++++ Text segment ++++
When it was suggested he must have been keen as one wouldn’t imagine Mr Ferrari waited for too many people, he laughs, “Well maybe he had other things to do as well. But it’s a good story.”
It is a good story, and one that saw him take victory in the Buenos Aires 1000km in 1972, his first for the Italian stable. That year he went on to win the Nürburgring 1000km and finished second in the Daytona 6 Hour, Sebring 12 Hour, Brands Hatch 1000km and the Watkins Glen 6 Hour (pictured below) all at the wheel of the Ferrari 312PB.
While drivers today dream and aspire to join the team at Maranello, the Australian admits the romance of the Scuderia was lost on him at the time.
“To be honest, Ferrari was just another race team. I was trying to be a world champion, driving in Formula 1, so I didn’t really look upon it the way I do today.
“I look at it very differently today. And to be honest, I should have appreciated it more when I was driving for them. We had wonderful times, we had some great victories. As I say, it was just another race team.
++++
◆ Things to do ◆
a: From the Ferrari passage, list every race mentioned by name.
b: Write out the Ferrari passage from "It is a good" to "at the time.".
The data that comes next is separate material and has no connection to the Ferrari passage.
++++ Data to examine ++++
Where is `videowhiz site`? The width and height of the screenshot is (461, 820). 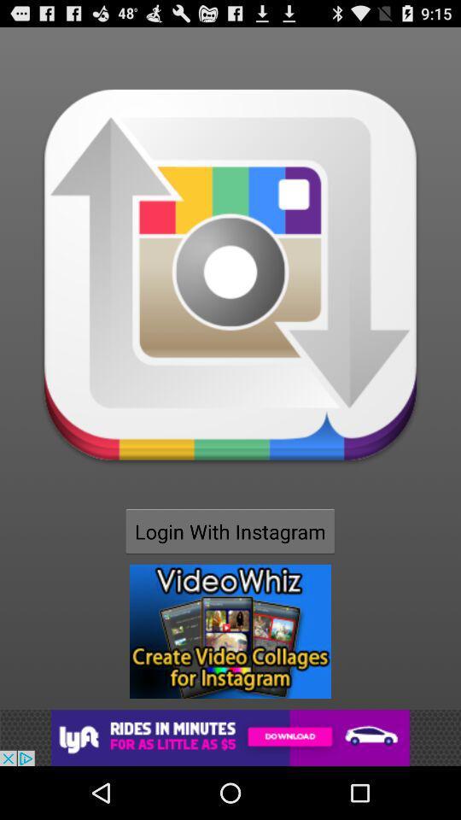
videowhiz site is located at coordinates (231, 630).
++++
++++ Data to examine ++++
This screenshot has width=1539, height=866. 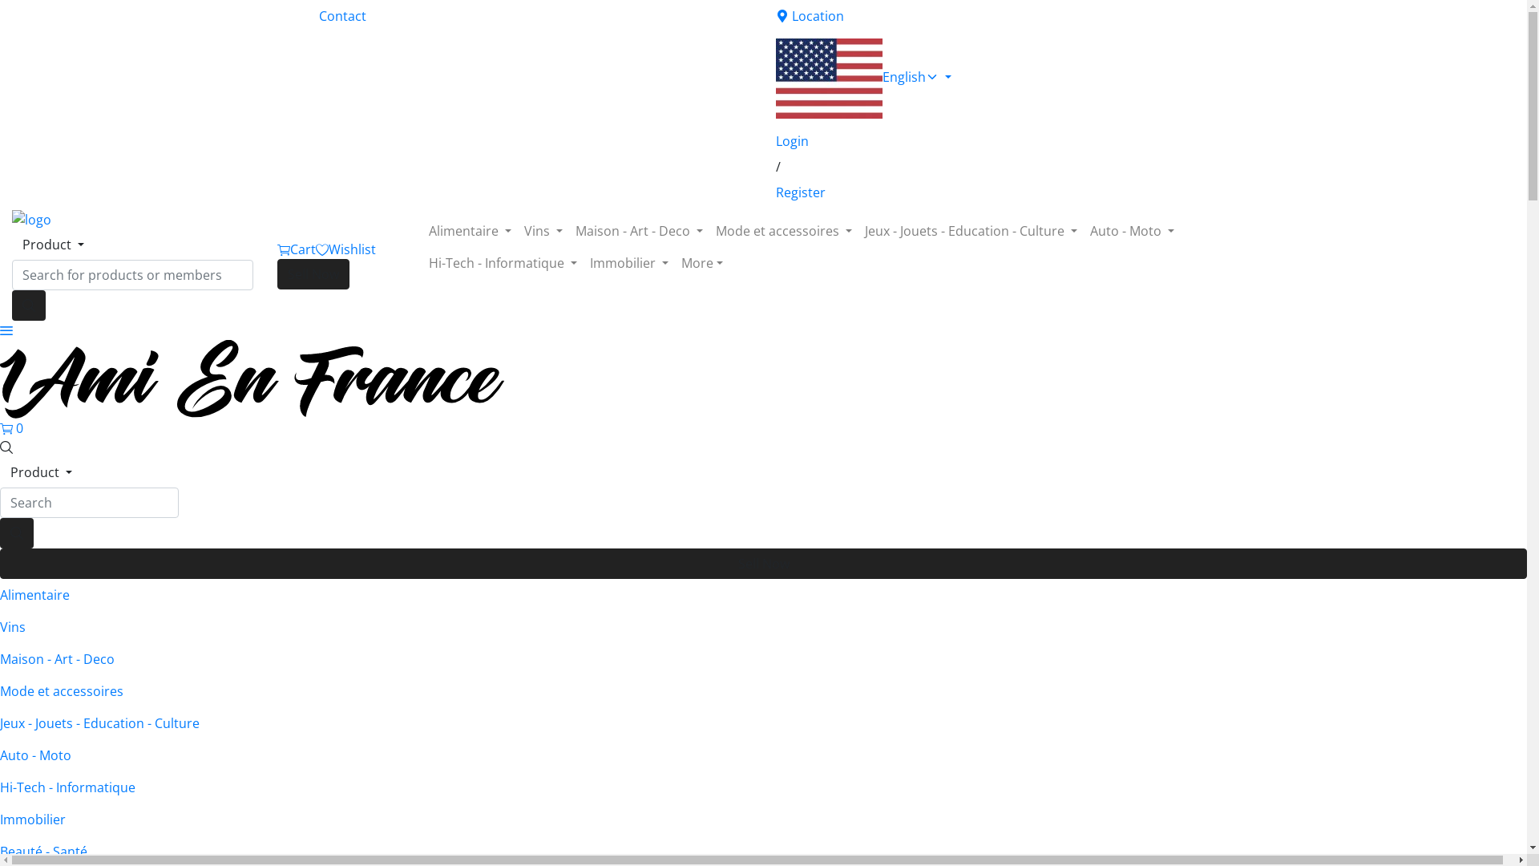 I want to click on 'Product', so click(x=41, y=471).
++++
++++ Data to examine ++++
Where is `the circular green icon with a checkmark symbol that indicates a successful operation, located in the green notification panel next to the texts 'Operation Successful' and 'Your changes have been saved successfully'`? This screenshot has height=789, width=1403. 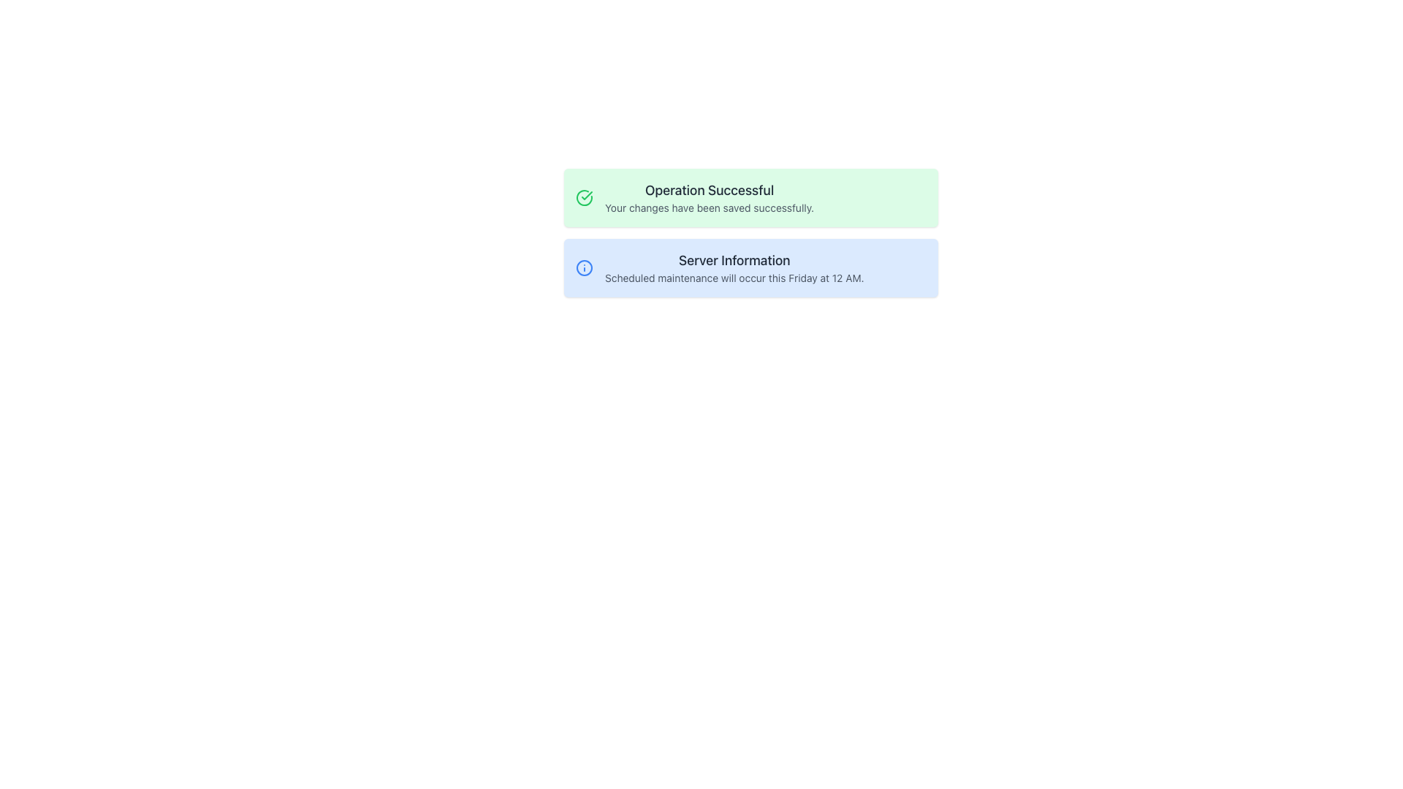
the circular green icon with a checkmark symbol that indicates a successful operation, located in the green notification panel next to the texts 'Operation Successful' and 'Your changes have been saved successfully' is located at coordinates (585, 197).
++++
◆ Written answers ◆
a: Buenos Aires 1000km, Nürburgring 1000km, Daytona 6 Hour, Sebring 12 Hour, Brands Hatch 1000km, Watkins Glen 6 Hour

b:
It is a good story, and one that saw him take victory in the Buenos Aires 1000km in 1972, his first for the Italian stable. That year he went on to win the Nürburgring 1000km and finished second in the Daytona 6 Hour, Sebring 12 Hour, Brands Hatch 1000km and the Watkins Glen 6 Hour (pictured below) all at the wheel of the Ferrari 312PB.
While drivers today dream and aspire to join the team at Maranello, the Australian admits the romance of the Scuderia was lost on him at the time.